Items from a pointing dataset
==========
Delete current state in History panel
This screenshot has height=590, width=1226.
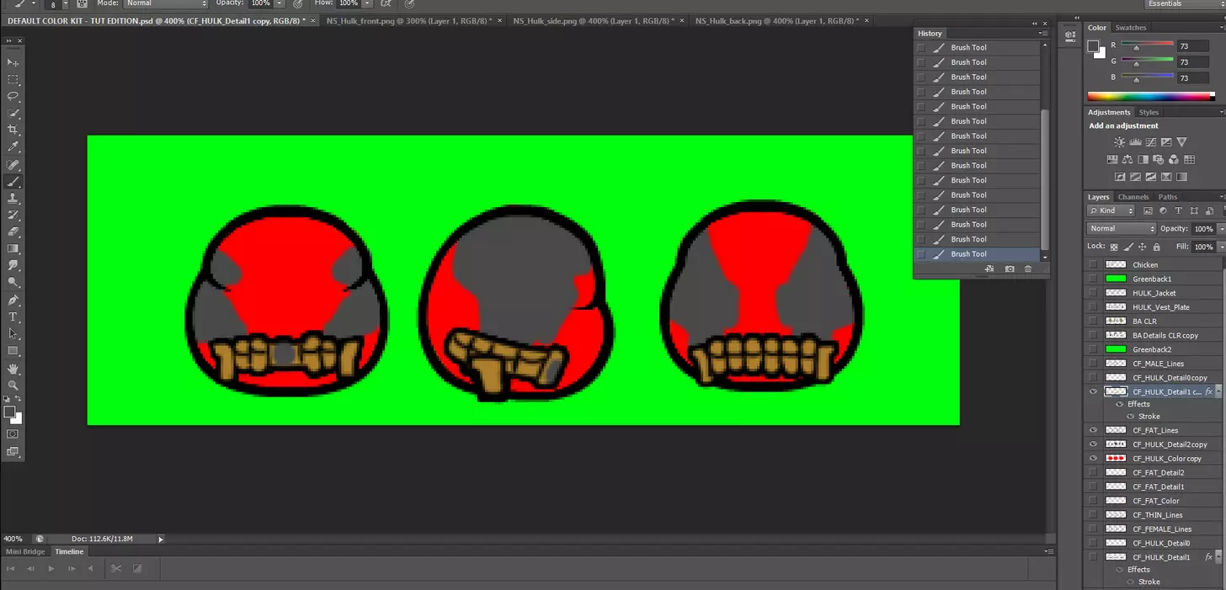(1028, 268)
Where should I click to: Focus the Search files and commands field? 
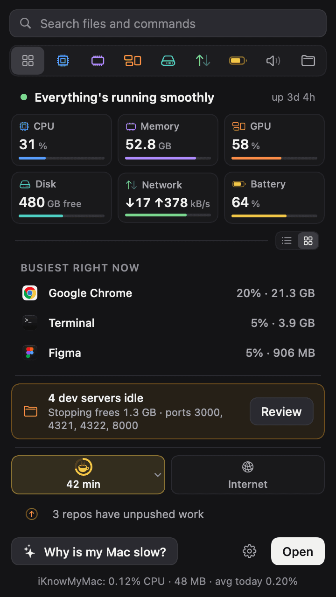(x=168, y=23)
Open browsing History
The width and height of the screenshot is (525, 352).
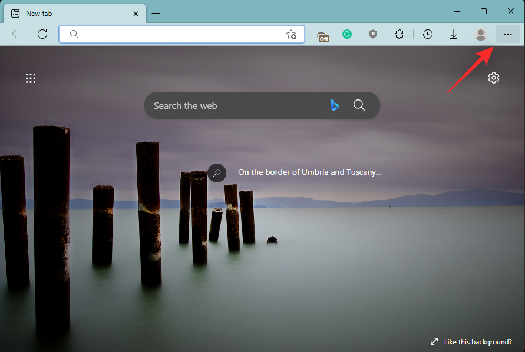tap(428, 34)
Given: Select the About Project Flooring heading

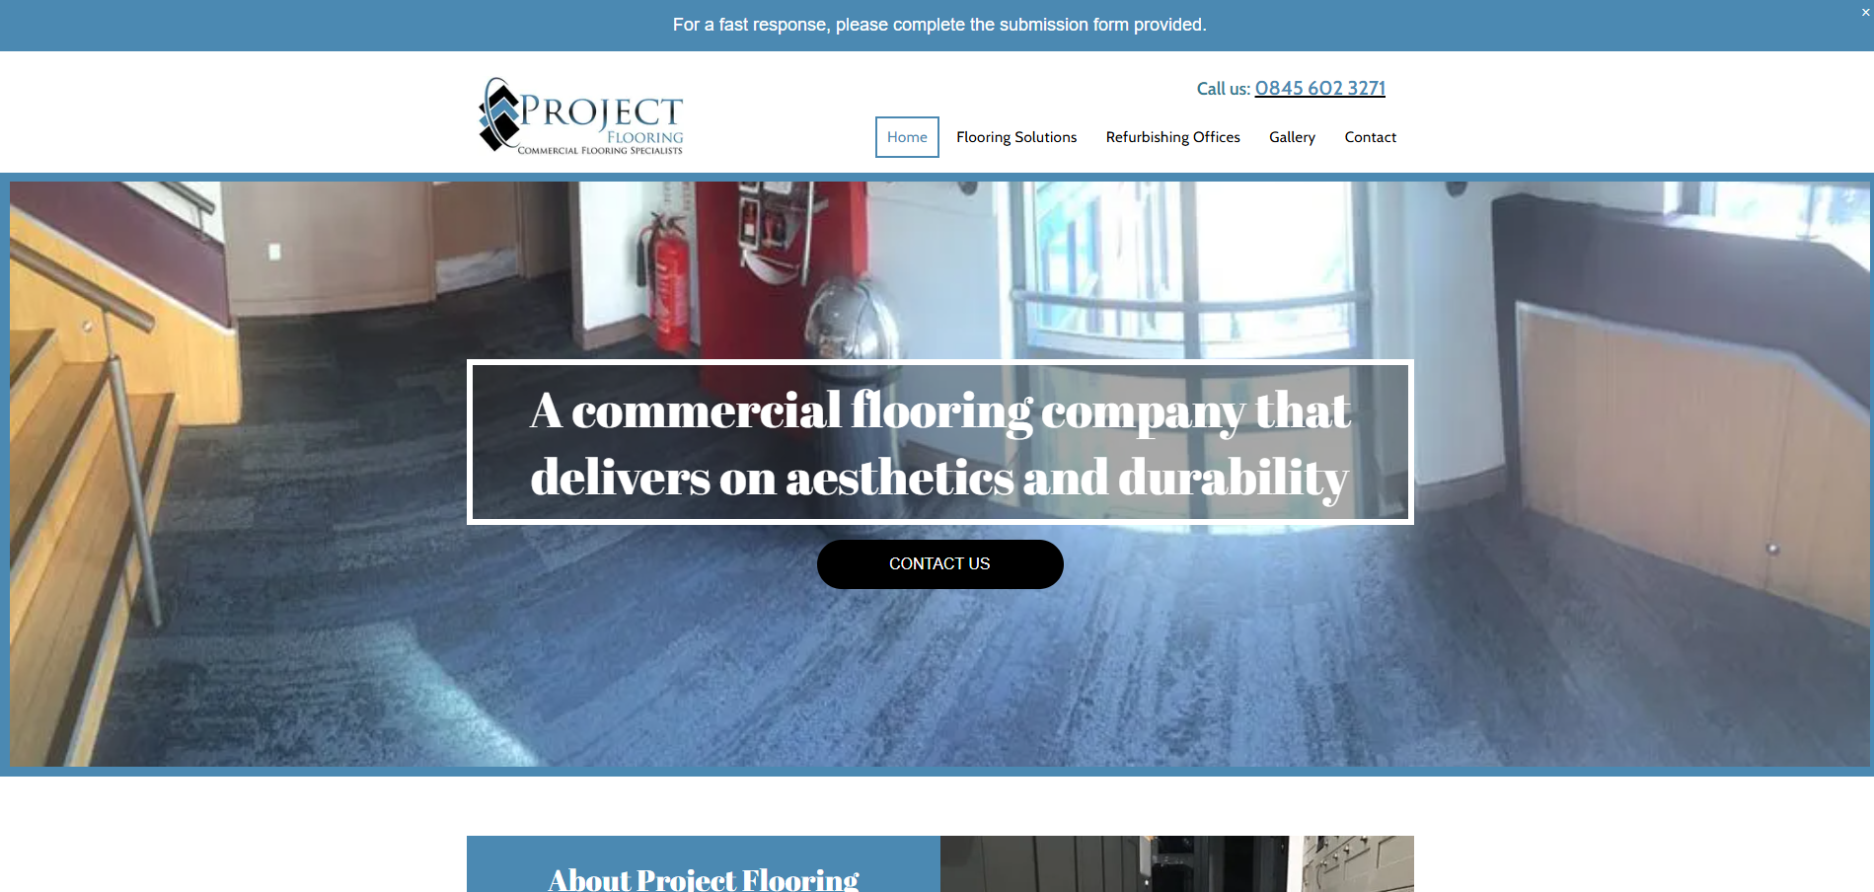Looking at the screenshot, I should coord(704,878).
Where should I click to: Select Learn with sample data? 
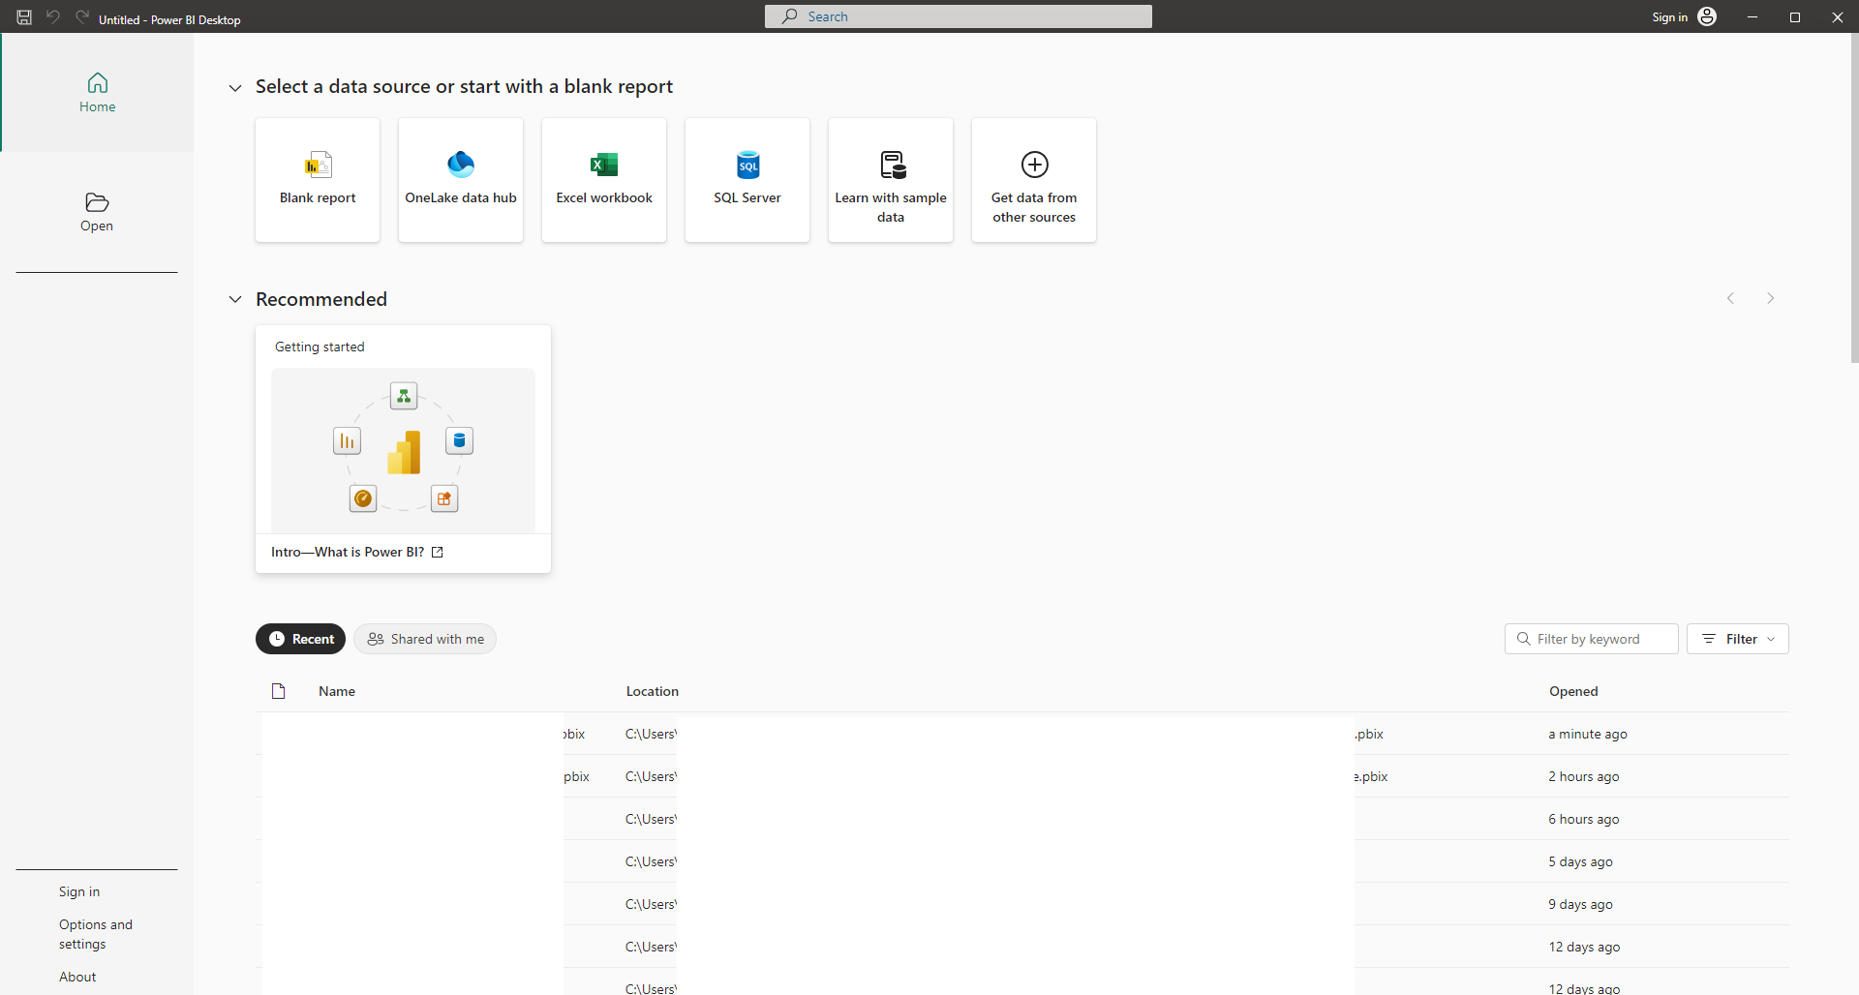(x=890, y=179)
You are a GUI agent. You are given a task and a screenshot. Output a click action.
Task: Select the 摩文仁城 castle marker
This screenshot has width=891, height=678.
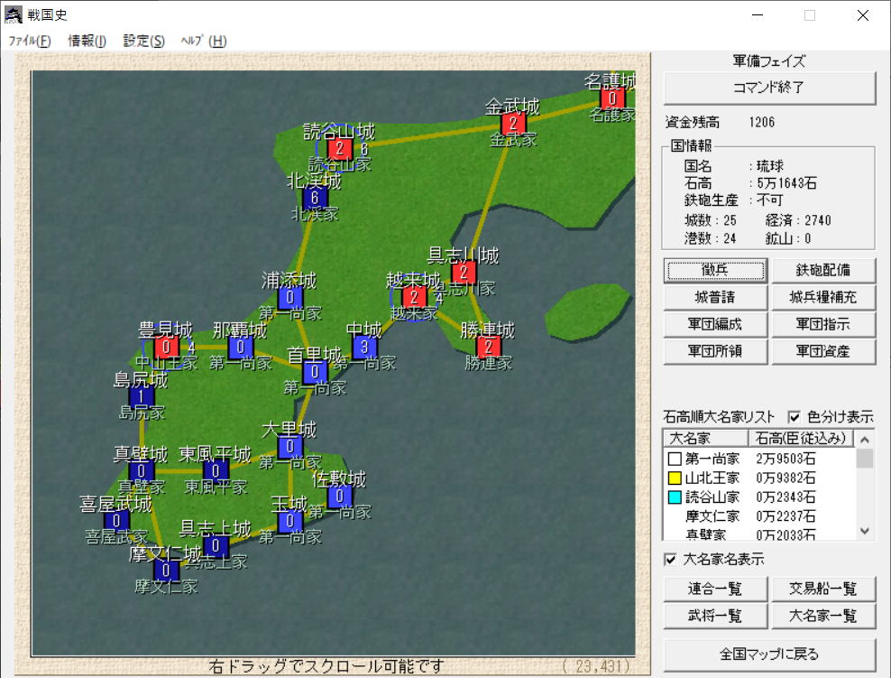pyautogui.click(x=166, y=570)
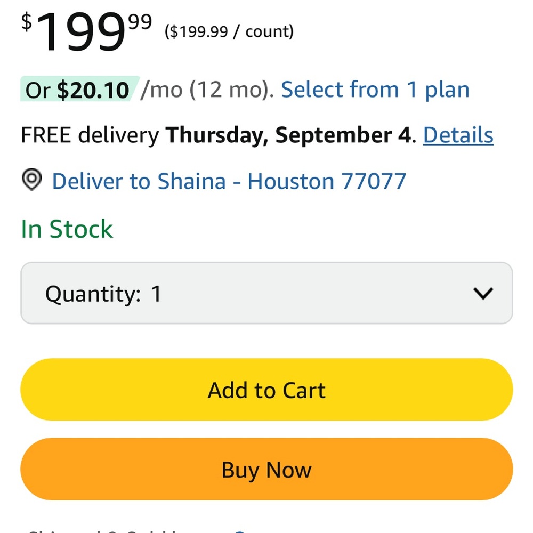
Task: Open the Quantity: 1 selector box
Action: (x=267, y=293)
==========
▸ What needs to be done
Copy out all of the items above exactly, answers included, but leave the pictures out.

▸ Exercise solution
Delete current state in History panel
This screenshot has height=590, width=1226.
(1028, 268)
Where should I click to: Focus the Search files and commands field? 
(x=168, y=23)
Open browsing History
The width and height of the screenshot is (525, 352).
tap(428, 34)
Given: Select the About Project Flooring heading

Looking at the screenshot, I should coord(704,878).
Where should I click to: Select Learn with sample data? 
(x=890, y=179)
You are a GUI agent. You are given a task and a screenshot. Output a click action.
Task: Select the 摩文仁城 castle marker
This screenshot has width=891, height=678.
pyautogui.click(x=166, y=570)
Task: Open the Quantity: 1 selector box
Action: (x=267, y=293)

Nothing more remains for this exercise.